# Work to complete
In the entries below, filter for the word "agent" and copy every matching line.

# Data in this exercise
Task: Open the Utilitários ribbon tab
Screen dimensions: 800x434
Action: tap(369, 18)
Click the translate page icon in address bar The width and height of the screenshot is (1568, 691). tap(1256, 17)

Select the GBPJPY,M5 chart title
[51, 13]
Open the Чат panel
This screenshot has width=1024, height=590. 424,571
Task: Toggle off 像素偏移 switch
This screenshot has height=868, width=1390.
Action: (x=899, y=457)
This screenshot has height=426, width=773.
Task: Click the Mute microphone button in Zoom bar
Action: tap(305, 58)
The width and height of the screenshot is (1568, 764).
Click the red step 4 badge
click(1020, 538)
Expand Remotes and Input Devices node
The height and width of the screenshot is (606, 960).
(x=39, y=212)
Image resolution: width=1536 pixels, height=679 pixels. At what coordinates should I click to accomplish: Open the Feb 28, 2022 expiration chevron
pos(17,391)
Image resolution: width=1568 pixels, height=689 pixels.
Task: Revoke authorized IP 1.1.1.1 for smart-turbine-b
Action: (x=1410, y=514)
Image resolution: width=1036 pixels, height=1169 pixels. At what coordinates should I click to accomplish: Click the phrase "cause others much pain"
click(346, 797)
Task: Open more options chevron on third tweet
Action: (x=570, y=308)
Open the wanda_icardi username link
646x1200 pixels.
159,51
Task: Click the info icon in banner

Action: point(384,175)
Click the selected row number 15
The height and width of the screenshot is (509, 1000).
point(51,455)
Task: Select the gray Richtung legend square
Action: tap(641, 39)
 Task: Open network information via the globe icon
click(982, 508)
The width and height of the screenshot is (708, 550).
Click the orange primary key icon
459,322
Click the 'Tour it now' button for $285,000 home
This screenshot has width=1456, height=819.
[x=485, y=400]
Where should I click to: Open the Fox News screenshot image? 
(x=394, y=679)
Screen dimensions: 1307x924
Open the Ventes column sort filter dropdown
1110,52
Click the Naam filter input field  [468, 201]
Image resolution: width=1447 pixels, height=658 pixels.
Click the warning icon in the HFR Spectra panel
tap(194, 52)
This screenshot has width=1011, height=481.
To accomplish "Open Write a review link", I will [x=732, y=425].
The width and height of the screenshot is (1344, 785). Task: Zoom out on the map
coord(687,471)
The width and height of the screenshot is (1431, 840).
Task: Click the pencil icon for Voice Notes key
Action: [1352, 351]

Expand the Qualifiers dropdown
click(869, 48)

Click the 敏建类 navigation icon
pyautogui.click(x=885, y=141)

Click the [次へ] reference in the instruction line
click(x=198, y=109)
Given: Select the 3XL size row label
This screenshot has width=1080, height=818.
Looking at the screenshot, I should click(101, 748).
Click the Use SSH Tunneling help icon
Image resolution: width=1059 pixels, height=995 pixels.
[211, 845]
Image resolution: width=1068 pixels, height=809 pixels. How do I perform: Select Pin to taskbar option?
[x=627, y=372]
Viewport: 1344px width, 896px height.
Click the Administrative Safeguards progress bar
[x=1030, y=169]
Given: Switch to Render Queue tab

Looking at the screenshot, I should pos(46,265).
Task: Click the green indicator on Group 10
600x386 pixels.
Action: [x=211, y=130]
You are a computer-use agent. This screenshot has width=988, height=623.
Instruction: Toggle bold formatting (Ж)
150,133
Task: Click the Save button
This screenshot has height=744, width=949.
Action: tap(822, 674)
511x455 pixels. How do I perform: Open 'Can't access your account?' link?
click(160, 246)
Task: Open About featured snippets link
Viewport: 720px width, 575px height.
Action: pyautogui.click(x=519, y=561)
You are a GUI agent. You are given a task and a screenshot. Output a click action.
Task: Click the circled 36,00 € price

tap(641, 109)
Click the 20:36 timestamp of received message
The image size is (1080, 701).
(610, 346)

# Your solution
You are a computer-use agent. This screenshot has width=988, height=623.
You are a GUI agent. You are given a task and a screenshot. Output a click action.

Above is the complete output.